A definition of sociocultural normality embraces the rules, or norms, governing what are considered appropriate in a
particular society. What is considered normal dress in a Western society is not appropriate dress in a traditional Islamic
society. In some cultures, it is quite common to eat dog. In others, cannibalism is practised. Neither of these foods are part
of a normal diet in contemporary Australia.
ABNORMALITY:
Abnormality is known as unusual patterns of behaviour, emotion, and thought.
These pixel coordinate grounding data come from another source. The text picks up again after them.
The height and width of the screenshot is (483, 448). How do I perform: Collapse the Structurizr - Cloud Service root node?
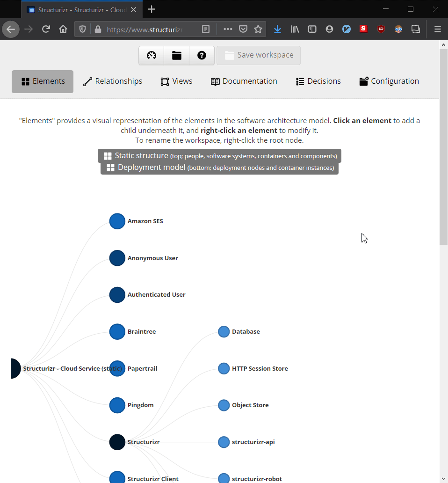pyautogui.click(x=15, y=368)
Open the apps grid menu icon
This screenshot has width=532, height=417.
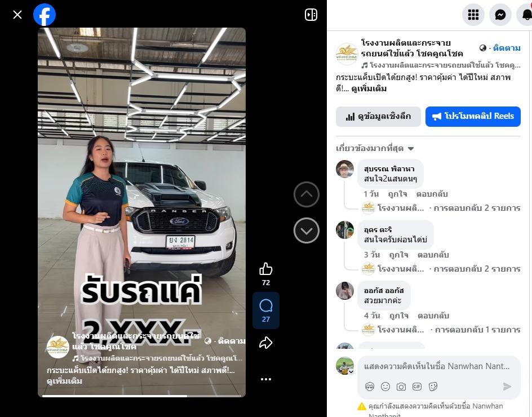473,15
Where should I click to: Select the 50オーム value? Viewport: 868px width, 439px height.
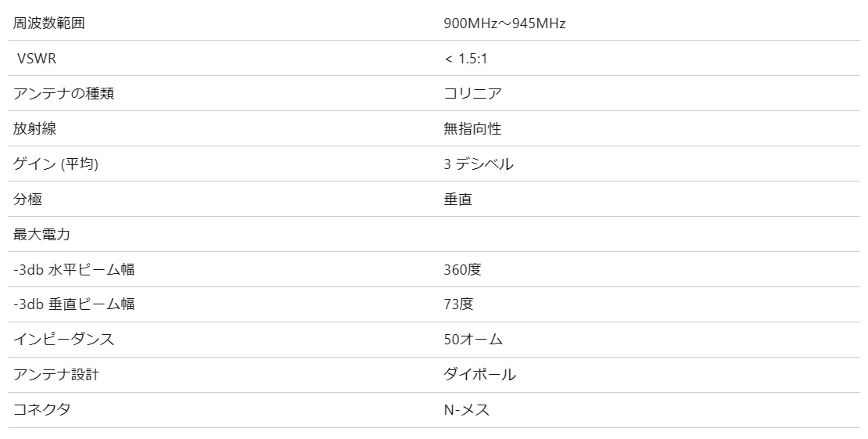coord(473,340)
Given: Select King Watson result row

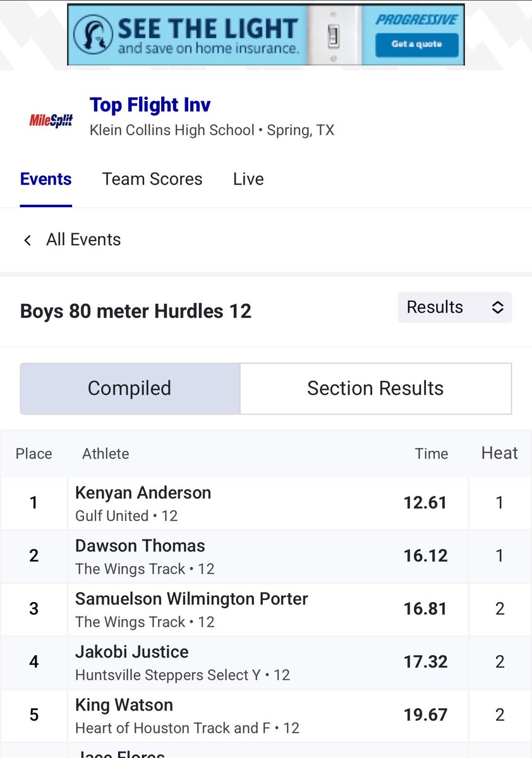Looking at the screenshot, I should point(266,715).
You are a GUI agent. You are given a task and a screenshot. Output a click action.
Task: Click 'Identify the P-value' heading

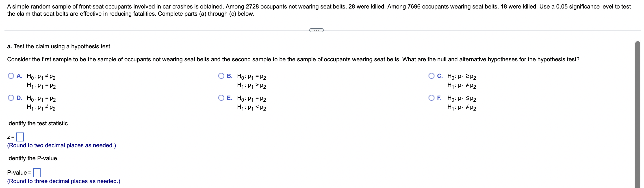33,158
It can be understood as a potential
indication of a mental disorder, as it represents behavioural characteristics which they are associated with
conditions that may point to a mental and/or psychological disorder. Therefore, abnormal actions are unexpected
because they are deviate from typical or usual behaviour.
There are several criteria to consider when examining what constitutes typical or usual behaviour, because as it is
not uncommon for all people to exhibit certain forms of prolonged behaviour. Consequently, definitions of
abnormality vary due to the different methods of defining it, including statistical infrequency and deviation from
social norms. In short, Abnormality refers to dysfunctional and socially deviant behaviours but there are many
mental health professionals use different elements from multiple areas. However, psychoanalytic suggests that
abnormal behaviours stem from unconscious thoughts, desires, and memories.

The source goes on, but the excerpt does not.